Business News of Friday, 7 August 2020

Source: GNA

Some customers of defunct Banks receive locked-up funds

Eric Nana Nipah, Receiver for collapsed S&L's & Finance Houses Eric Nana Nipah, Receiver for collapsed S&L's & Finance Houses

Some customers of the defunct local banks in the Upper East Region who had their monies locked-up are being paid at two branches of the Consolidated Bank Ghana in the Bolgatanga Municipality.

The customers had their monies locked-up as a result of the collapse of some indigenous banks and financial institutions by the Bank of Ghana, in a clean-up exercise of the financial sector, two years ago.

Some of the customers who spoke to the Ghana News Agency in Bolgatanga said they received text messages from the Security and Exchange Commission (SEC), the Receiver, on Wednesday, July 29th requesting them to visit any Consolidated Bank Ghana branch for payment of their validated claims.

The majority of the beneficiaries who had their monies locked-up in the defunct First Allied Savings and Loans said the text messages provided an account number to each customer for payment of their monies.

The payment which commenced on Monday, August 3, halted on Tuesday which was a public holiday but continued simultaneously on the working days at the two Consolidated Bank branches in the Upper East Regional capital, Bolgatanga.
Mr Emmanuel Adongo, a businessman resident at Zaare, a suburb of Bolgatanga, said he heaved a sigh of relief after receiving the total amount of his money that got locked-up.

“For close to two years, my business grounded to a halt because of the money which I invested in the bank and it got locked-up. I became traumatized because there was no hope that I could get the money back”.

A trader at the Bolgatanga New Market, Madam Mabel Aberinga who could not hide her joy, thanked the government for the intervention.

“I had a savings account with the First Savings and Loans, so, all my savings were kept there. I least expected the bank will collapse. The situation affected my trading but with this money in my hand now, things will come back to normal”, she said.

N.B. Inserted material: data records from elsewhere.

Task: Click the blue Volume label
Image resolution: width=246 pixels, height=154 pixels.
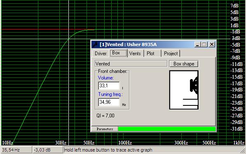Action: 105,78
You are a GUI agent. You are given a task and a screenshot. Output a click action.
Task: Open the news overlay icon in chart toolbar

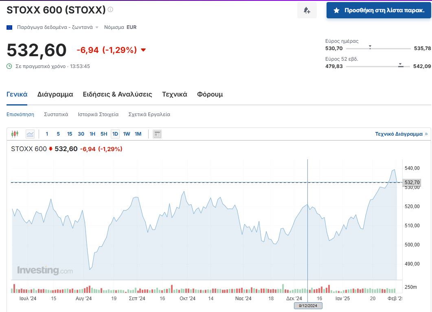coord(157,134)
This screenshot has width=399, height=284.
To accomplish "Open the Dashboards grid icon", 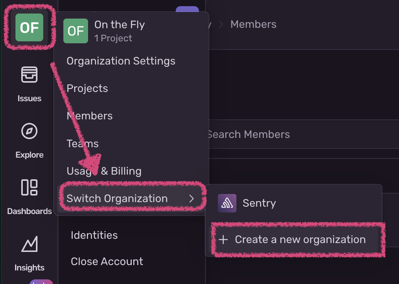I will pos(29,187).
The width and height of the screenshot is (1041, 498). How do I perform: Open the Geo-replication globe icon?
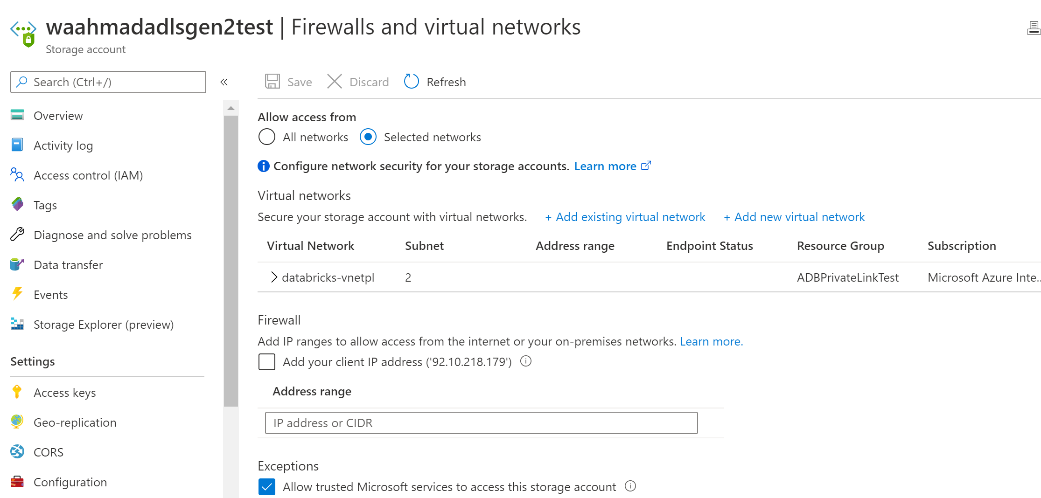click(x=17, y=422)
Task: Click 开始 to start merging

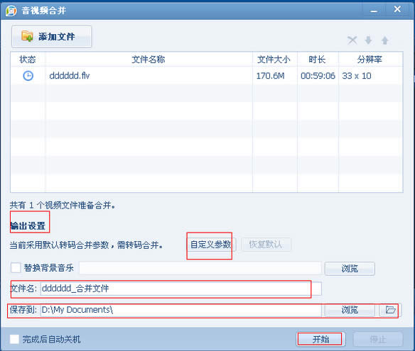Action: click(320, 339)
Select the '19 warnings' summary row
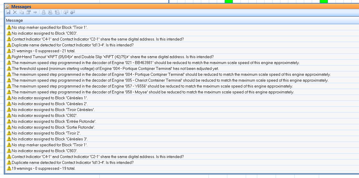The width and height of the screenshot is (359, 178). coord(43,168)

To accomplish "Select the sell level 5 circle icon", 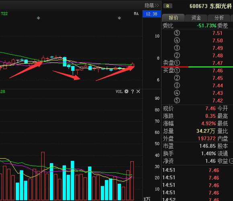I will pyautogui.click(x=177, y=33).
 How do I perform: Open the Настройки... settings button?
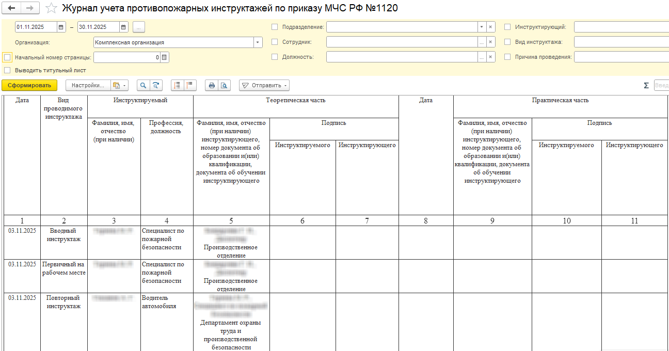88,86
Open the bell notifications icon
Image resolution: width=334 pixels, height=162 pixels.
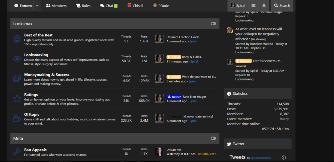coord(264,6)
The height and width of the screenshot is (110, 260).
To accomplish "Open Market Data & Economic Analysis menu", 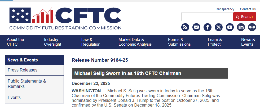I will click(x=135, y=42).
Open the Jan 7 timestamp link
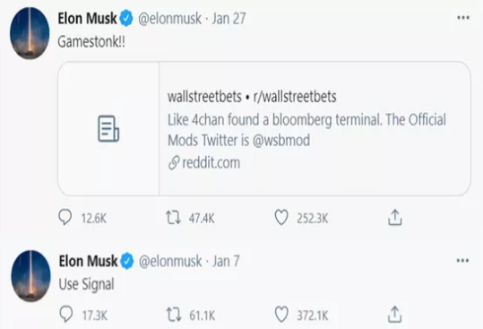Screen dimensions: 483x329 tap(226, 261)
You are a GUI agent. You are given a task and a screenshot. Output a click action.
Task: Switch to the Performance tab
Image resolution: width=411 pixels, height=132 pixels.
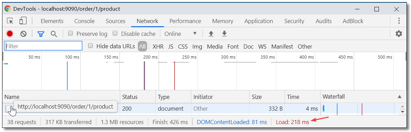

It is not clear if all the customers, whom the Receiver validated, received the total sum of their lock-up funds but the few that spoke to the GNA said they had received all of their monies that got locked-up.

Even though Managers of the Consolidated Bank Ghana, Bolgatanga branches, refused to speak to the media, checks by GNA revealed that the two banks each paid up to 100 customers in a day.

Some of the customers said they retained the account numbers opened for them by the Receiver and had part of their money saved at the Consolidated Bank, Ghana.